A dix ans, j'étais terrorisée par les mauvaises notes et ne savais pas sauter à la corde, manque de coordination, une corde à sauter dans les mains et je manquais de décapiter tout le monde (d'ailleurs, je ne suis pas plus habile maintenant... ).
A dix ans, j'en faisais de choses, je vivais dans un univers peuplés de rêves et d'aventures en tout genre (ça n'a pas changé non plus) et j'essayais de comprendre le monde qui m'entourait.
Un peu comme Felix.
Felix est le plus petit de sa classe et le deuxième juste derrière Rosalie Twerski, la fayotte de service, vous savez, celle qui a toujours la main levée et n'hésite pas à dénoncer ces camarades. Lonny est son meilleur copain. Il est plus grand que lui, mais c'est normal, il a deux ans de plus, et lui, contrairement à Felix, il s'installe au fond de la classe, ou plutôt on l'installe au fond de la classe. Parce que Soeur Dymphna n'est pas facile. En plus d'être sévère, elle a une légère tendance à la dépression et au passage de films en classe quand le rideau noir s'abat sur elle. Et par un fâcheux concours de circonstances (auquel Félix est bien évidemment étranger, il est beaucoup trop sage avec ses boucles brunes et son air de premier, euh.. second de la classe, non, ça n'a rien à voir avec ses tirs qui ont malencontreusement raté leur cible pour atteindre un obstacle non identifié et imprévu), Soeur Dymphna se voit obligée d'abandonner l'école et est remplacée par Melle Marguerite, la nouvelle instit', une laïque dans une institution privée, qui arrive avec ses manières libres et son français québecois.

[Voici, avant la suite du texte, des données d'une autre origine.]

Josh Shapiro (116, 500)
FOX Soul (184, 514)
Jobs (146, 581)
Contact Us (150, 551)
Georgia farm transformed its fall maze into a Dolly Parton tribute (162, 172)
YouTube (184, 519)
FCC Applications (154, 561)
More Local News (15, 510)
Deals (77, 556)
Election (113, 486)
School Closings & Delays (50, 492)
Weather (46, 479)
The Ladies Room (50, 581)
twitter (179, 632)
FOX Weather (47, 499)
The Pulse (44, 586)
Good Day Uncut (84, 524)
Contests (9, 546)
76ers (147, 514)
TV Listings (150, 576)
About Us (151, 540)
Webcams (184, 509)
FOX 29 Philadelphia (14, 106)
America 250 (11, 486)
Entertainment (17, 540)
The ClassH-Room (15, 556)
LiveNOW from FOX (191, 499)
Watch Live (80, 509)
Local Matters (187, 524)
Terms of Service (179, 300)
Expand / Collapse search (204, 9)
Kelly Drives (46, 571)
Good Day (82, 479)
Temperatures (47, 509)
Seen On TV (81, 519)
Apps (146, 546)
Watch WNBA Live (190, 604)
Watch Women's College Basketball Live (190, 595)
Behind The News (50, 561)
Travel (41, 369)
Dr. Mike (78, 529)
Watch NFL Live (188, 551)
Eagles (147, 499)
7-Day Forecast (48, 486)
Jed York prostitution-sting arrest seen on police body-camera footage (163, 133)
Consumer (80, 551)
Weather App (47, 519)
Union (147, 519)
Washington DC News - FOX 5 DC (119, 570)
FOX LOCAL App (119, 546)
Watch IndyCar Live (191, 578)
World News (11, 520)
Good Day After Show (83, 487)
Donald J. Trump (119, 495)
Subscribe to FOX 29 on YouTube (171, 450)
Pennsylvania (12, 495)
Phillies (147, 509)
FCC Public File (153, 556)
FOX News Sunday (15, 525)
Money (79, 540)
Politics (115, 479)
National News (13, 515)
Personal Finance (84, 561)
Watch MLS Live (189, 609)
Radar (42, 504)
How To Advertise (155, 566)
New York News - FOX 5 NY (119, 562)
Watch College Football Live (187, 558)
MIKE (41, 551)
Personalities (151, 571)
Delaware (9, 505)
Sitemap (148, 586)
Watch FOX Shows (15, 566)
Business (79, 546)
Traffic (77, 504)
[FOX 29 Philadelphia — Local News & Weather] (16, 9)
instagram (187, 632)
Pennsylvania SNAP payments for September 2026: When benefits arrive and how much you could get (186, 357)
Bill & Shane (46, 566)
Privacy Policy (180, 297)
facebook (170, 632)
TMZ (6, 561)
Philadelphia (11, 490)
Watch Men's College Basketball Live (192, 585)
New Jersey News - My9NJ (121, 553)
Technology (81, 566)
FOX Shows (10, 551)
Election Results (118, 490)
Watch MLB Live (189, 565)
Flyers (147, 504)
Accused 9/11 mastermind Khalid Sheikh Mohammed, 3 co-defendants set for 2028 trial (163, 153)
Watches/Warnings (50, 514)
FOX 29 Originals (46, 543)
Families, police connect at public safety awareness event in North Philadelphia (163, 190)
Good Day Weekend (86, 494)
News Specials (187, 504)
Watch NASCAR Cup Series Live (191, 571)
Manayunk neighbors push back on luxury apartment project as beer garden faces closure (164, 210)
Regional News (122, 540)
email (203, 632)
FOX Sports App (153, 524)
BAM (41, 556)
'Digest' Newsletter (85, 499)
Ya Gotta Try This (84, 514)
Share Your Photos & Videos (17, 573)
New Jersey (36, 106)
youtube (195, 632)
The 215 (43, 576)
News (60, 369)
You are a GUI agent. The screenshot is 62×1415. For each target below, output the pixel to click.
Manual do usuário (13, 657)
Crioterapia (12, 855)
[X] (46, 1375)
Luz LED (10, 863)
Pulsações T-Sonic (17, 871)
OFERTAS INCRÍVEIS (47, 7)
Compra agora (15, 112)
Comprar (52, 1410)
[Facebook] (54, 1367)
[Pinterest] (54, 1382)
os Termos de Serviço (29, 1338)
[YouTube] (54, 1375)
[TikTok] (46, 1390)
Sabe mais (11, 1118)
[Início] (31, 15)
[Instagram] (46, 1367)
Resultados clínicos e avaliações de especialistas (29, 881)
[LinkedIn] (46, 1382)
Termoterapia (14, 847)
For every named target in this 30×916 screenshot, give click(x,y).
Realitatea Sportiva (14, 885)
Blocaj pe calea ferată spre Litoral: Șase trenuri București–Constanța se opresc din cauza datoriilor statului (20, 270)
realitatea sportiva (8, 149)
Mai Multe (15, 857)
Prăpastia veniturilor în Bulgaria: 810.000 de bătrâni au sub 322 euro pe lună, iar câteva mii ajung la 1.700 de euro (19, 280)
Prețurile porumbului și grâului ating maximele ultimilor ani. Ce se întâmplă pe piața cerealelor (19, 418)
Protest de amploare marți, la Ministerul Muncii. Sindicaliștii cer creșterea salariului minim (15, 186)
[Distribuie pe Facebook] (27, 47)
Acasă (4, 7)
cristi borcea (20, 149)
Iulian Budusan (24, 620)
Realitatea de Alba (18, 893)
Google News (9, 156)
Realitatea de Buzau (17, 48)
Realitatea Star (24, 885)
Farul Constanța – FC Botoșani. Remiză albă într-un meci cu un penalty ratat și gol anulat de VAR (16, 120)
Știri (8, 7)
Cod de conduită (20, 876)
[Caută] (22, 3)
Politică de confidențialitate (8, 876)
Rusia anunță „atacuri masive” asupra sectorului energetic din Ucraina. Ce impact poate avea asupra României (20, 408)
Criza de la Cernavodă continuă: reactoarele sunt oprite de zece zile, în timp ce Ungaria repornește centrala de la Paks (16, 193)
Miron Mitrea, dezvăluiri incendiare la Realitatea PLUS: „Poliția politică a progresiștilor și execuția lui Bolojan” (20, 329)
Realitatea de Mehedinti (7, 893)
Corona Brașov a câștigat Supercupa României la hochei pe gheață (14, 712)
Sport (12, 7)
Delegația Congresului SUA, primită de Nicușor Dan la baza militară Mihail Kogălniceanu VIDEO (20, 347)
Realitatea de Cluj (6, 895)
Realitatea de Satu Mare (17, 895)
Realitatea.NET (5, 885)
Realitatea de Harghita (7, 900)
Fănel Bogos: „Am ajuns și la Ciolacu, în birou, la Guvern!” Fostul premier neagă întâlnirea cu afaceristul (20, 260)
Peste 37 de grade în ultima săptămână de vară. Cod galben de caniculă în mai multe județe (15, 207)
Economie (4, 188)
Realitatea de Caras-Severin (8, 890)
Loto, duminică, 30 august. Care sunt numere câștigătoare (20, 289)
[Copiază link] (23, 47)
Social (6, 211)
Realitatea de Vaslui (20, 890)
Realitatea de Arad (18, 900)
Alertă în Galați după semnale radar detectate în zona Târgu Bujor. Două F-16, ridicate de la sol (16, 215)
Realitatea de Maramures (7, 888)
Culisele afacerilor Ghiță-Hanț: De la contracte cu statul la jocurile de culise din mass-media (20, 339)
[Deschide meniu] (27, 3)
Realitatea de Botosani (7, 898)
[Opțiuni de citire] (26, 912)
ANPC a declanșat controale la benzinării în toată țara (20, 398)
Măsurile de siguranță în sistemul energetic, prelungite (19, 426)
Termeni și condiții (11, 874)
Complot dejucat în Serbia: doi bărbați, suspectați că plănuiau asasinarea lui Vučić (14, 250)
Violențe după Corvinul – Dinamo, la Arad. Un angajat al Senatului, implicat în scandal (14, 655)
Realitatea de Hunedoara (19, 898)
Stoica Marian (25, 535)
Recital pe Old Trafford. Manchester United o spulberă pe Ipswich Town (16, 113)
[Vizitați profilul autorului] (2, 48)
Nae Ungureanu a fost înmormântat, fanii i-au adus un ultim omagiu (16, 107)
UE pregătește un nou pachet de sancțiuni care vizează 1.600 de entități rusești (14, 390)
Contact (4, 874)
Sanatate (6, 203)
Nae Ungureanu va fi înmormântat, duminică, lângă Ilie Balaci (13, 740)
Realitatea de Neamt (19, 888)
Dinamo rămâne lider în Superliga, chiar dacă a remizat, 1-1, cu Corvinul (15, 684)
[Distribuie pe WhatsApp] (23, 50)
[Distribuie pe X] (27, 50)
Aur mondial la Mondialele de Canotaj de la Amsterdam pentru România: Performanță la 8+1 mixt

L'année scolaire qui s'annonçait insipide devient franchement plus... originale.
Wally Lamb nous livre dans un portrait tendre et teinté d'humour de l'enfance qui découvre la vie. Felix est grand maintenant, il a dix ans, il comprend tout, ou presque. Et ce qu'il ne comprend pas, il doit le comprendre pour ne pas être ridicule, l'adolescence est sur le pas de la porte. Son copain Lonny sait plein de choses, il fait des blagues qui font rire tout le monde, un peu comme Chino, le serveur du restaurant de la famille, mais Felix ne peut surtout pas avouer qu'il ne comprend pas toujours leurs blagues. Il se pose des questions, la sexualité commence à l'interpeler et il a essayé de demander des explications à son père, mais celui-ci évite la question et trouve des excuses. Il se défile.
Felix porte un regard naïf sur l'Amérique des années 60, sur la modernité qui envahit le monde, les concours de cuisine et les spectacles à l'école, sur la famille, sur les amis (Zhenya et sa langue qui fourche est un personnage déluré très rafraîchissant dans ce contexte de Guerre Froide et de la peur de l'autre) et sur tout ce qui semble important quand on a dix ans.
C'est un roman que j'ai apprécié mais qui m'a un peu laissée sur ma faim. Il aurait pu me marquer, mais malheureusement, je n'en garderai pas un souvenir impérissable. Sans savoir pourquoi, j'avais en tête Ne tirez pas sur l'oiseau moqueur en attaquant le récit (qui n'ont de point commun que le récit de l'enfance), et peut-être que cela a conditionné ma façon d'aborder la trame. La première partie a manqué de rythme à mon goût, mais a malgré tout été compensée par la fin qui m'a fait franchement sourire, comme un diesel qui met du temps à démarrer.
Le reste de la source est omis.